Juncker, his top officials and their fleet of private ‘air taxis’
JEAN-CLAUDE Juncker and his top officials fly by private jet between Brussels and the European Parliament in Strasbourg just 220 miles away, documents show.
The European Commission has access to a fleet of six jets, which it calls “air taxis”, to ferry Mr Juncker and other high-ranking officials around the world, it has been revealed.
It includes a £4.3million, four-passenger Cessna jet to make the journey to Strasbourg for the parliament’s monthly four-day sittings, despite the fact that daily commercial flights operate between the two cities.
The parliament spends around £200,000 to charter two express trains to take officials, MEPs and others from Brussels to Strasbourg on Monday morning and back on Thursday afternoon.
In addition, sources say, the Parliament charters an aircraft each Wednesday afternoon for around 100 staff who wish to return to Brussels early. It spares them the public train, which takes nearly six hours.
Mr Juncker’s spokesman said the European Commission president used the private jet when there was “no commercial solution” to fit in with his schedule. “The president usually travels to and from Strasbourg by car or on a commercial flight,” he said.
A spokesman for Martin Schulz, president of the European Parliament, did not respond to inquiries as to whether Mr Schulz used the jet, but he is listed as one of its users on contract paperwork.
The Sunday Telegraph has also learnt that the fleet of planes is also used by Donald Tusk, the president of the European Council, and Federica Mogherini, the High Representative who acts as the EU’s chief diplomat.
A tender was awarded in 2012 to a Belgian aircraft company at a cost of €12million (£9.2million). It recently came up for renewal, providing 870 hours’ flying time over five years to destinations that also include Hanoi, Cape Town, New York and Tel Aviv.

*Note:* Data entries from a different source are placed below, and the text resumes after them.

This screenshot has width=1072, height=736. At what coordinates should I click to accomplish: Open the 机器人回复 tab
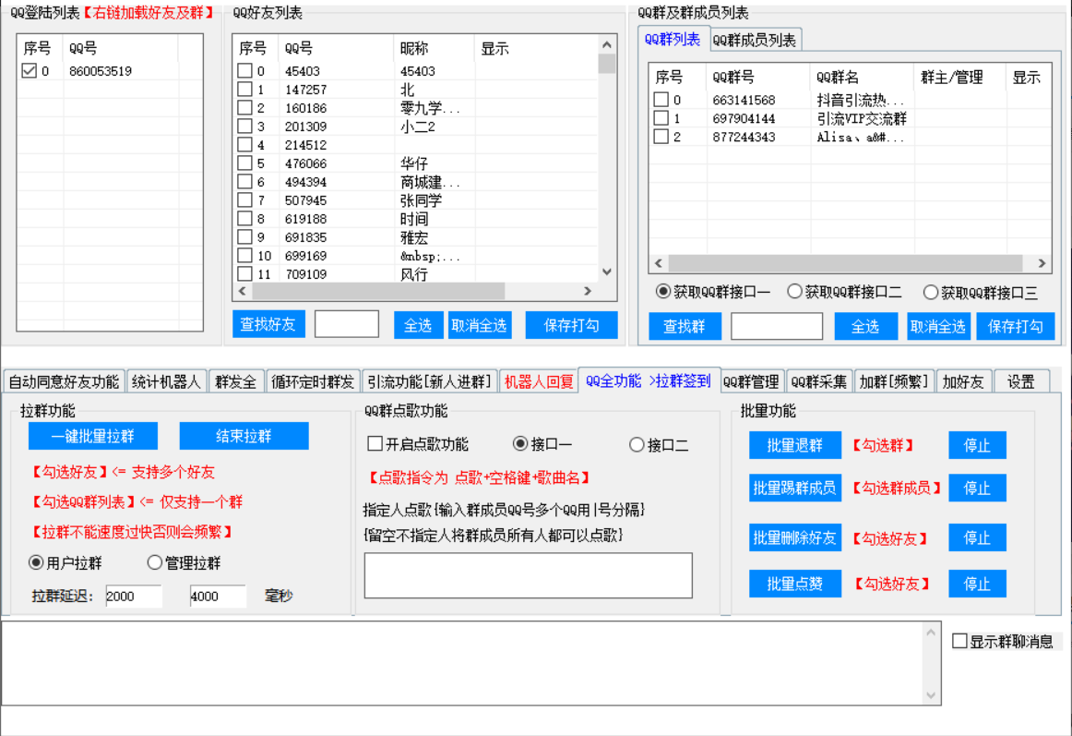point(538,381)
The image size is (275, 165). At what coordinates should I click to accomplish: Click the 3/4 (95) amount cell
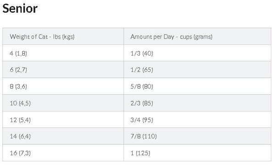click(197, 120)
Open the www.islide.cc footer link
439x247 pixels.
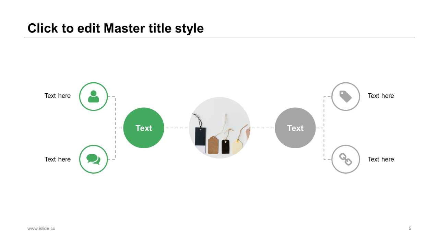tap(41, 228)
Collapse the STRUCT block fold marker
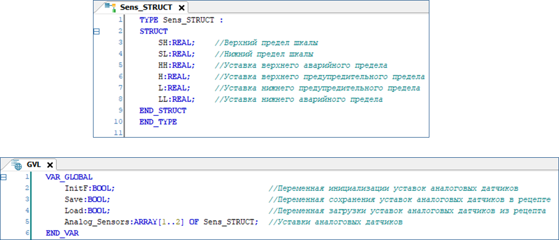Viewport: 559px width, 240px height. pyautogui.click(x=96, y=31)
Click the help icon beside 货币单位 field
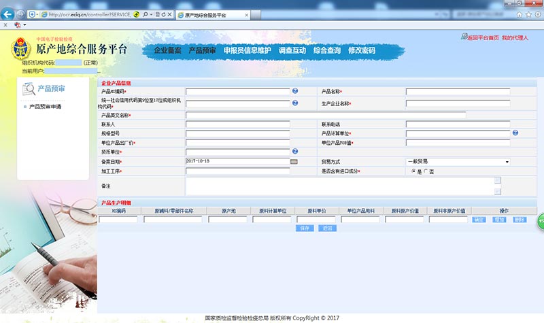The width and height of the screenshot is (544, 323). pos(295,152)
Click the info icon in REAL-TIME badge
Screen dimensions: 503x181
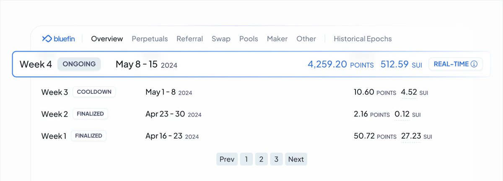(x=474, y=64)
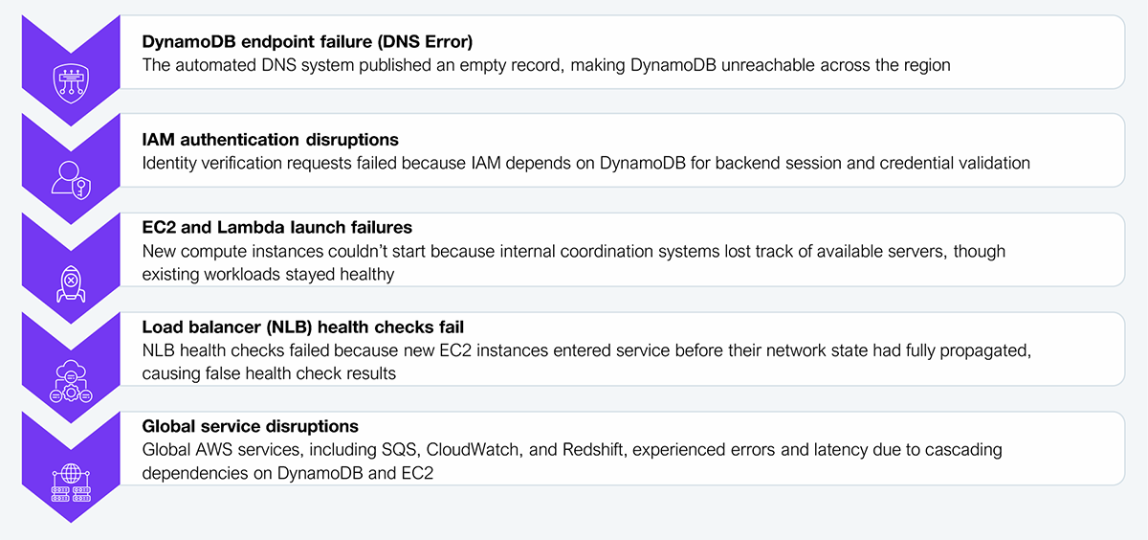Click the IAM user key icon
This screenshot has height=540, width=1148.
point(71,180)
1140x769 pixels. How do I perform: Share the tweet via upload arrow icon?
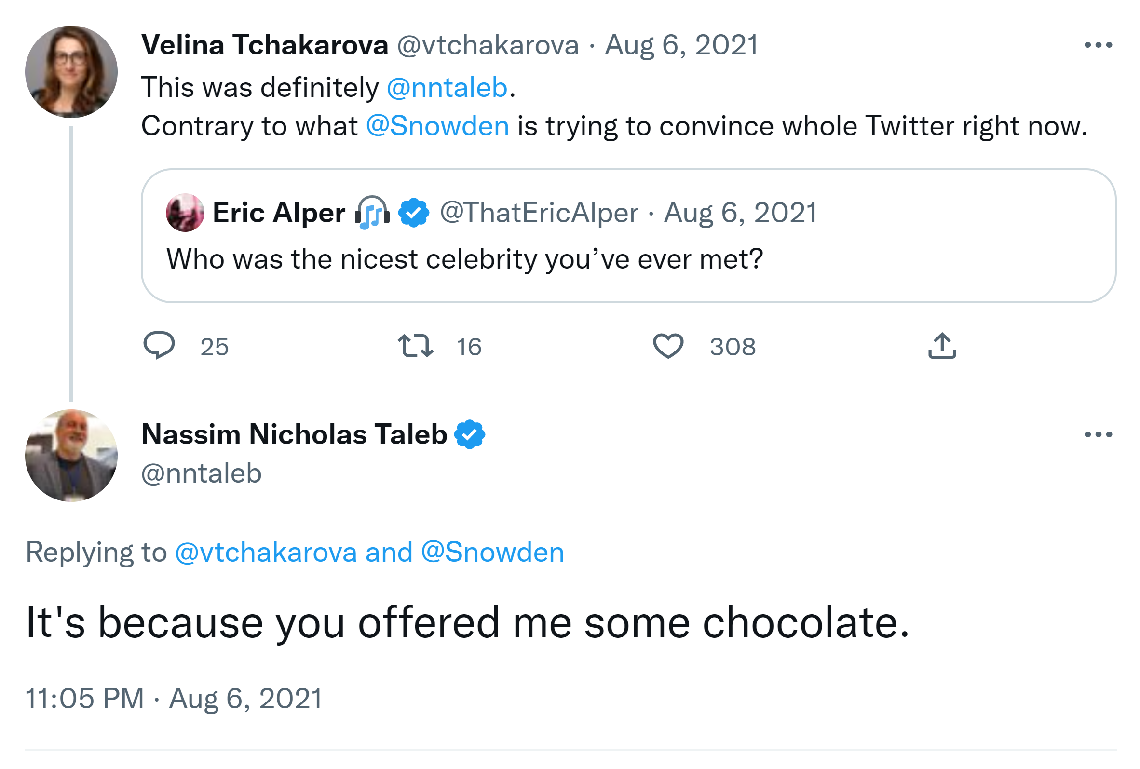(941, 345)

Bidders must provide a fleet comprising a nine-passenger midsize jet capable of a round trip from Brussels to Riyadh, Doha and Abu Dhabi and a super-midsize jet that can take 13 people to Tokyo and back via Strasbourg.

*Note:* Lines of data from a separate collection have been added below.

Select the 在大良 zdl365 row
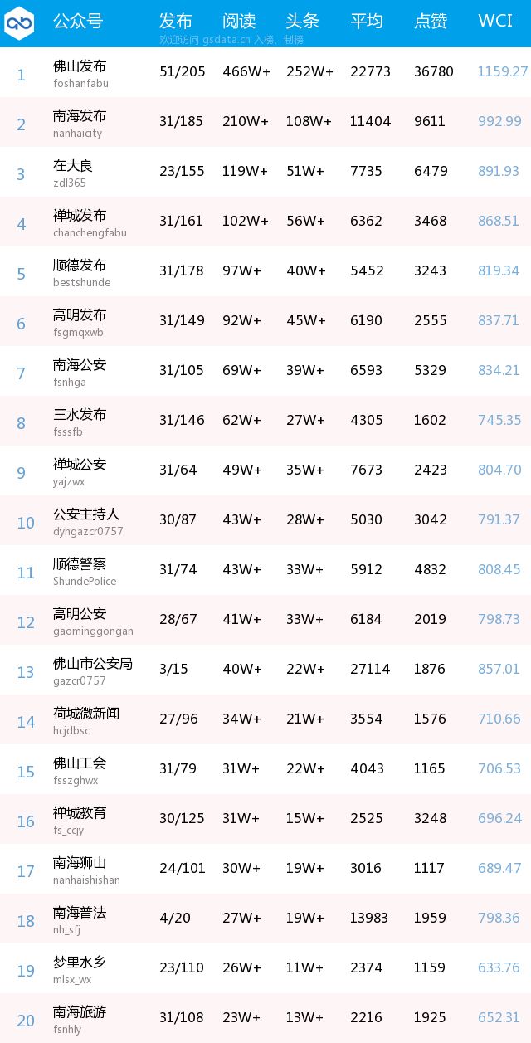Screen dimensions: 531x1043 [266, 172]
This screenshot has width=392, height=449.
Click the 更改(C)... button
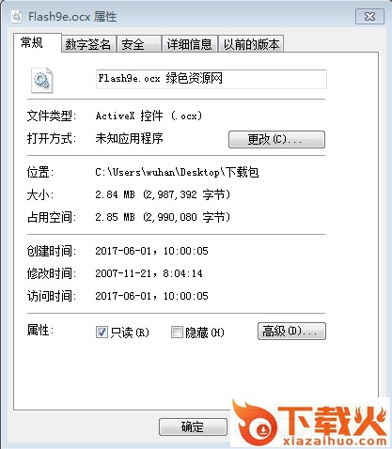276,139
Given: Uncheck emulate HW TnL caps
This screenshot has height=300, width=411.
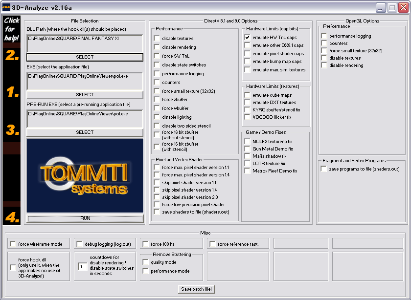Looking at the screenshot, I should (247, 38).
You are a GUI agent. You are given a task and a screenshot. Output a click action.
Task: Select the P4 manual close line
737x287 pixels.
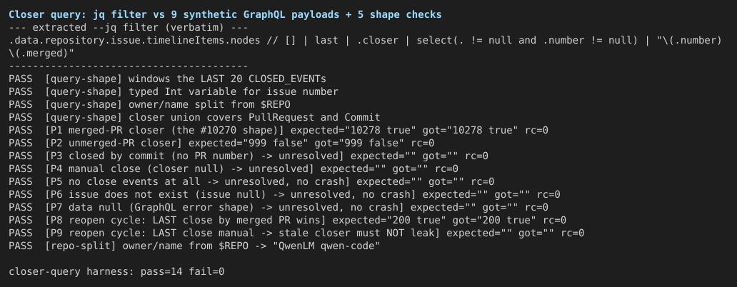234,168
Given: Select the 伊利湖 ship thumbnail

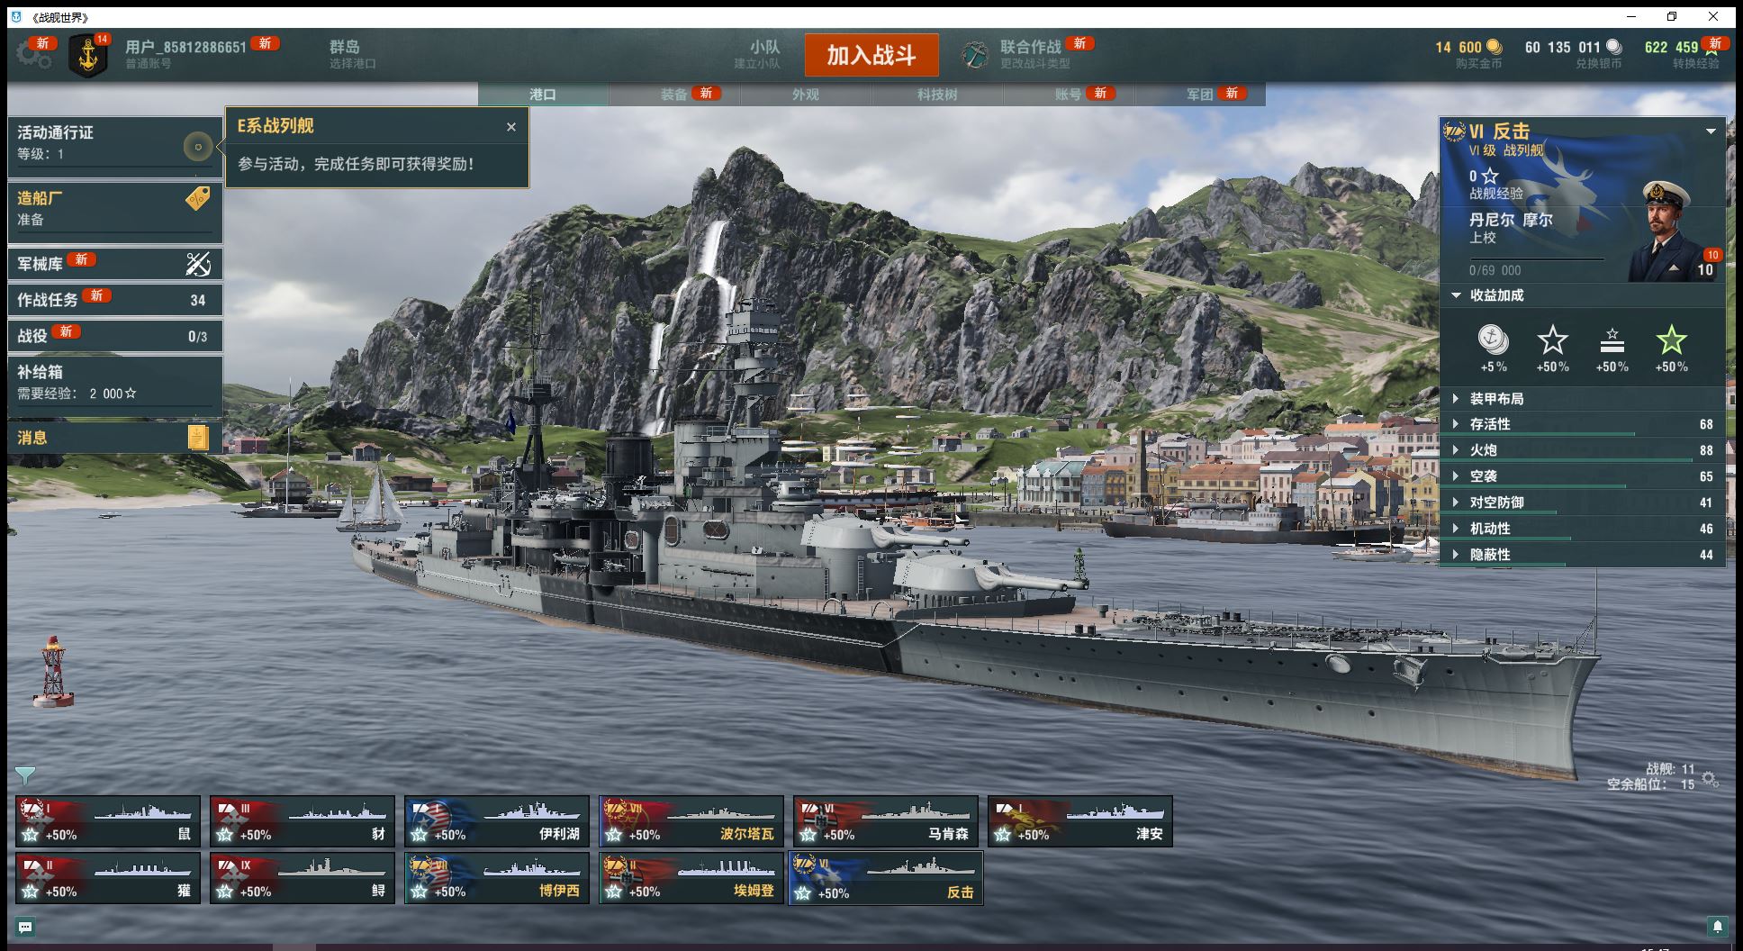Looking at the screenshot, I should point(497,821).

The Commission also wants occasional use of a large jet, such as a Boeing 737, to take around 100 people to destinations such as Antalya on the Turkish south coast.
It reflects how the position of the EU has shifted since the Lisbon treaty from a regional trading bloc to a would-be global power with its own foreign policy. The parliament made the French border city of Strasbourg its official “home” as a gesture of post-war reconciliation, and its status is written into the EU treaties over which France has a veto.

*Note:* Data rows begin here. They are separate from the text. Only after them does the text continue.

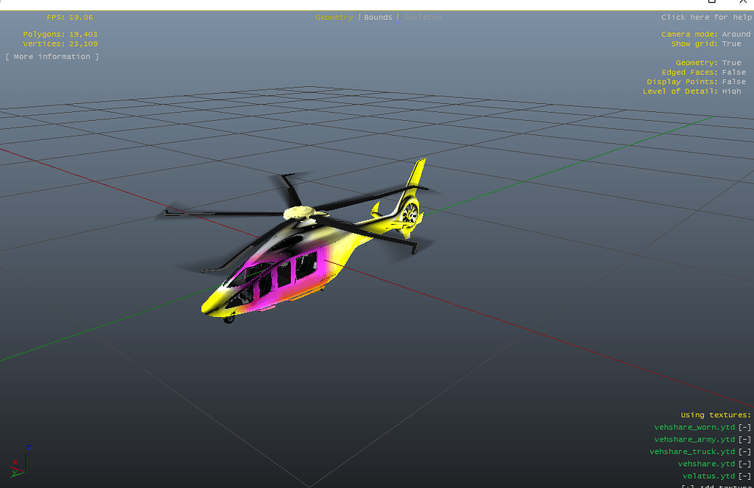Collapse the vehshare_truck.ytd texture entry
754x488 pixels.
pos(743,451)
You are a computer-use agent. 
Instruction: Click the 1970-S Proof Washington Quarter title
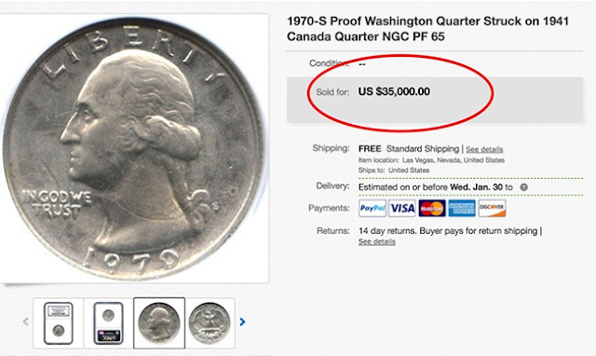pos(427,29)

Basing officials in two locations and shuttling staff between them now costs £130million a year, including £50 million on maintaining buildings that sit empty much of the time.
The Tories campaigned to end the situation in the 2014 European elections, and in his 2013 Bloomberg speech, unveiling his reform agenda, David Cameron insisted the EU must cut back on spending and reduce the “huge number of expensive peripheral European institutions”.
Geoffrey Van Orden, a Conservative MEP who investigated the “egregious” cost of the Strasbourg seat in a recent pamphlet, said it was “most unfortunate” that the Prime Minister’s renegotiation contained no initiatives to cut the price of membership.